* _About this exercise_:
Give the line containing "Collapse the Process Memory (MB) section" again, exactly, along with all later lines of the entries, through the last one.

* _Data for the task_:

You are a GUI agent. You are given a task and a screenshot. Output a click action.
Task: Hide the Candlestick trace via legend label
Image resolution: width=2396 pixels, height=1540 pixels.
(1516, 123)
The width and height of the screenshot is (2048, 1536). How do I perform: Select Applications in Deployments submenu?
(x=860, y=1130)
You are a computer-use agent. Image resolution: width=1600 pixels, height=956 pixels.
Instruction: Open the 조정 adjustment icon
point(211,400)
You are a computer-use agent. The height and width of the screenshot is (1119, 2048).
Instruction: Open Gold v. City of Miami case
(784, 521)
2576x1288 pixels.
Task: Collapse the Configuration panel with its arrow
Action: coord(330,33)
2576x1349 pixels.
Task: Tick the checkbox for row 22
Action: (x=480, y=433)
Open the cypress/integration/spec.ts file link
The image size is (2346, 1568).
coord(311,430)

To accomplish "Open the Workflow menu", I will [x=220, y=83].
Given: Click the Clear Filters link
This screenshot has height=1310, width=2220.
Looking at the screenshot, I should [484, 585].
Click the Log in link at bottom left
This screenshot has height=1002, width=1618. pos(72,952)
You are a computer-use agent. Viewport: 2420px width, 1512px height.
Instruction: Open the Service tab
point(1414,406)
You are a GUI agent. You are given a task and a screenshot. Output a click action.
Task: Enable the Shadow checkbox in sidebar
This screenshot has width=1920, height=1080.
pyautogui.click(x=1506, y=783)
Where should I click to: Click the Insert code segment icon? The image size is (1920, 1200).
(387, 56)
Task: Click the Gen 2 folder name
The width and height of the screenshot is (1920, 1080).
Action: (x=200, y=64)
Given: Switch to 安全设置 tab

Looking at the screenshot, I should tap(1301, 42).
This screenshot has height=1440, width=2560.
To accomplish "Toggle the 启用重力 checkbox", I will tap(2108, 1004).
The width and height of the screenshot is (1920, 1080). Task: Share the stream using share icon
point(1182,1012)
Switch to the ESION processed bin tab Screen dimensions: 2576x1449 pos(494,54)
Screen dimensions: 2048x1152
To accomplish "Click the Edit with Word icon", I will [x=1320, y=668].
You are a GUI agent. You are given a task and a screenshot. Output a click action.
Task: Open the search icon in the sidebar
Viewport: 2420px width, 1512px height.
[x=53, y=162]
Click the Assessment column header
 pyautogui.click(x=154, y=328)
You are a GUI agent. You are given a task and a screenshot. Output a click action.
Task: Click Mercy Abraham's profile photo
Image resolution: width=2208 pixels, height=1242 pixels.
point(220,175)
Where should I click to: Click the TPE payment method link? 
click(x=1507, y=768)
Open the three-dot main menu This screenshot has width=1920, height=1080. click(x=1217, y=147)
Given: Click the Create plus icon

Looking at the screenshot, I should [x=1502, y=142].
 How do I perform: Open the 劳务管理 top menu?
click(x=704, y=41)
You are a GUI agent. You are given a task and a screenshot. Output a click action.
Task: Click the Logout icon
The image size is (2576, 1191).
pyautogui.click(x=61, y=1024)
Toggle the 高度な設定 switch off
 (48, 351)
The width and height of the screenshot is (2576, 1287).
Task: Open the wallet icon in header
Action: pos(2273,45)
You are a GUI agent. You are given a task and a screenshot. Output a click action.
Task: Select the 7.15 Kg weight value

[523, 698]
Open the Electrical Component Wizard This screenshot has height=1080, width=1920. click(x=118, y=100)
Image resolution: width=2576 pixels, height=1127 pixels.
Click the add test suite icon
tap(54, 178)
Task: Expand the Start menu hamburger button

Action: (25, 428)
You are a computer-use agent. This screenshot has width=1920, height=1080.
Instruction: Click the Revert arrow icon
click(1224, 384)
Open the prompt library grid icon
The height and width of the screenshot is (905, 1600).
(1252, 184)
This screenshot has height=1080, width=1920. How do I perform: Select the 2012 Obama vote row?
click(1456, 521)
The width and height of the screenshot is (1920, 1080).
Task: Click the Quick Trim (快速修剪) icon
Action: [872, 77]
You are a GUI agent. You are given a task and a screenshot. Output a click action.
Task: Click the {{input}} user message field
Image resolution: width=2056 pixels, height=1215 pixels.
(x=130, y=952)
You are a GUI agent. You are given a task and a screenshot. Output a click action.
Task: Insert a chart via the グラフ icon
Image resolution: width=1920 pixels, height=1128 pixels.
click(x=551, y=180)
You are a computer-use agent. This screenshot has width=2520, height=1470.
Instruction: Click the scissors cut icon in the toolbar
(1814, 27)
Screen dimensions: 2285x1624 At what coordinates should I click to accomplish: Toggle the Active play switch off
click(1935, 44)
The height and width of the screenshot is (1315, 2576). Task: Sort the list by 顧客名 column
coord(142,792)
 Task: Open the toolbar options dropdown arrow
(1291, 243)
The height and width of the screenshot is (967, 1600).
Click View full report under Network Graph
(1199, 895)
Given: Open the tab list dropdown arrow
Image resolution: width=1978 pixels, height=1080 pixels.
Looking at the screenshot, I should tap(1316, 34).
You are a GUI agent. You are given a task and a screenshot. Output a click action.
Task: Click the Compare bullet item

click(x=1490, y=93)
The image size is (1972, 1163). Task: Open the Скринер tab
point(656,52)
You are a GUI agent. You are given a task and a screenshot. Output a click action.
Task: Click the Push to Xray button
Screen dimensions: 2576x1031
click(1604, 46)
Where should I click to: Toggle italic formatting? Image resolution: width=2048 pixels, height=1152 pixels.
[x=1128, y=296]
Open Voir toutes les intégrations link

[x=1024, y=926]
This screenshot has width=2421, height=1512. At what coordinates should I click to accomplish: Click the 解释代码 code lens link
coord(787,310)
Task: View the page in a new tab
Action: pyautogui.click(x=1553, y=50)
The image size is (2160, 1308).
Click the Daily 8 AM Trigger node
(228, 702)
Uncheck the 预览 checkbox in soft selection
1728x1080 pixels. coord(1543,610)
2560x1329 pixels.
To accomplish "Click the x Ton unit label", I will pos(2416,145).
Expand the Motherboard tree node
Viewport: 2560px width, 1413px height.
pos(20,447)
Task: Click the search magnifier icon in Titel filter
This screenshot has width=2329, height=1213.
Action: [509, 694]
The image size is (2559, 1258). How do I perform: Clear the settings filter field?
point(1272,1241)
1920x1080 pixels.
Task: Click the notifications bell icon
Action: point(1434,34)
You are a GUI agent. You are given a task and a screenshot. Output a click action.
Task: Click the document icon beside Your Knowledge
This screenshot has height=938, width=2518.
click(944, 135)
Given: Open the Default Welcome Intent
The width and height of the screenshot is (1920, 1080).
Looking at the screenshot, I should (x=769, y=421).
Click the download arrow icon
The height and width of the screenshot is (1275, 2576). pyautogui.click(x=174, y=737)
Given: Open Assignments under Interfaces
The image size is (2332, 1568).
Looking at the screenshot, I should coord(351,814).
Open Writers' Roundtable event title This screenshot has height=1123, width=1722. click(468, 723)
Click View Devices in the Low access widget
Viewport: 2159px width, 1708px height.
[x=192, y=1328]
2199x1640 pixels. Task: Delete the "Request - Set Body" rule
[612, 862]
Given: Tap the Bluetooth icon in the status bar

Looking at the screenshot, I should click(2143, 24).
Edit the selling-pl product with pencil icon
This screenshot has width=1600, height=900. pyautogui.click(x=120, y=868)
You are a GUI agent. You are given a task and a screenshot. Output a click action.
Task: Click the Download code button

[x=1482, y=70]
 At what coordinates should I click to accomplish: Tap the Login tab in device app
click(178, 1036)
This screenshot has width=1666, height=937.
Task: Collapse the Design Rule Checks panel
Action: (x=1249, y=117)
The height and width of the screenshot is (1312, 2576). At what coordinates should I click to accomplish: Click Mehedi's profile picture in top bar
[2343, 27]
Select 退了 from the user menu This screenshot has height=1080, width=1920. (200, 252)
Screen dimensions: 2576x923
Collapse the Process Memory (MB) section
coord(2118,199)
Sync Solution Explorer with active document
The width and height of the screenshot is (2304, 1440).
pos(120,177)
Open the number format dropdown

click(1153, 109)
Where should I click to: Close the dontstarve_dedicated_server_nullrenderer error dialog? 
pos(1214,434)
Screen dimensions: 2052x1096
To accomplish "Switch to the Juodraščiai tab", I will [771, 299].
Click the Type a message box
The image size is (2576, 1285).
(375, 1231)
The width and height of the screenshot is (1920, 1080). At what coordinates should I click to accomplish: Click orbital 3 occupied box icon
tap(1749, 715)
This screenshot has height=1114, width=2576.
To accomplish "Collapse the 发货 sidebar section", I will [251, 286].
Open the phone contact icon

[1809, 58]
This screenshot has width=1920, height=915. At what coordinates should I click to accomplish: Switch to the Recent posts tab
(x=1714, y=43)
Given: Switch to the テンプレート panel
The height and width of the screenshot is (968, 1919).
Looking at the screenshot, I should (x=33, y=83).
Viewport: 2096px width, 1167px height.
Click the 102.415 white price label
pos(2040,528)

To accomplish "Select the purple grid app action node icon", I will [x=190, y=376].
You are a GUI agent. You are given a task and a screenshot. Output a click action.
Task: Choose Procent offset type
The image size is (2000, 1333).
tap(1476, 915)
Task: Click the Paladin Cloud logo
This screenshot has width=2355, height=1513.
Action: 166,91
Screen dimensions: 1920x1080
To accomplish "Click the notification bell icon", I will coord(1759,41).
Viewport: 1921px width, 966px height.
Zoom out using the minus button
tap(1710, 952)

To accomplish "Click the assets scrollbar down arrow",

* _Written response_:
Collapse the Process Memory (MB) section
coord(2118,199)
Sync Solution Explorer with active document
The width and height of the screenshot is (2304, 1440).
pos(120,177)
Open the number format dropdown

click(1153, 109)
Where should I click to: Close the dontstarve_dedicated_server_nullrenderer error dialog? 
pos(1214,434)
Screen dimensions: 2052x1096
To accomplish "Switch to the Juodraščiai tab", I will [771, 299].
Click the Type a message box
The image size is (2576, 1285).
(375, 1231)
The width and height of the screenshot is (1920, 1080). At what coordinates should I click to accomplish: Click orbital 3 occupied box icon
tap(1749, 715)
This screenshot has height=1114, width=2576.
To accomplish "Collapse the 发货 sidebar section", I will [251, 286].
Open the phone contact icon

[1809, 58]
This screenshot has width=1920, height=915. At what coordinates should I click to accomplish: Switch to the Recent posts tab
(x=1714, y=43)
Given: Switch to the テンプレート panel
The height and width of the screenshot is (968, 1919).
Looking at the screenshot, I should (x=33, y=83).
Viewport: 2096px width, 1167px height.
Click the 102.415 white price label
pos(2040,528)

To accomplish "Select the purple grid app action node icon", I will [x=190, y=376].
You are a GUI agent. You are given a task and a screenshot. Output a click action.
Task: Choose Procent offset type
The image size is (2000, 1333).
tap(1476, 915)
Task: Click the Paladin Cloud logo
This screenshot has width=2355, height=1513.
Action: 166,91
Screen dimensions: 1920x1080
To accomplish "Click the notification bell icon", I will coord(1759,41).
Viewport: 1921px width, 966px height.
Zoom out using the minus button
tap(1710, 952)

To accomplish "Click the assets scrollbar down arrow",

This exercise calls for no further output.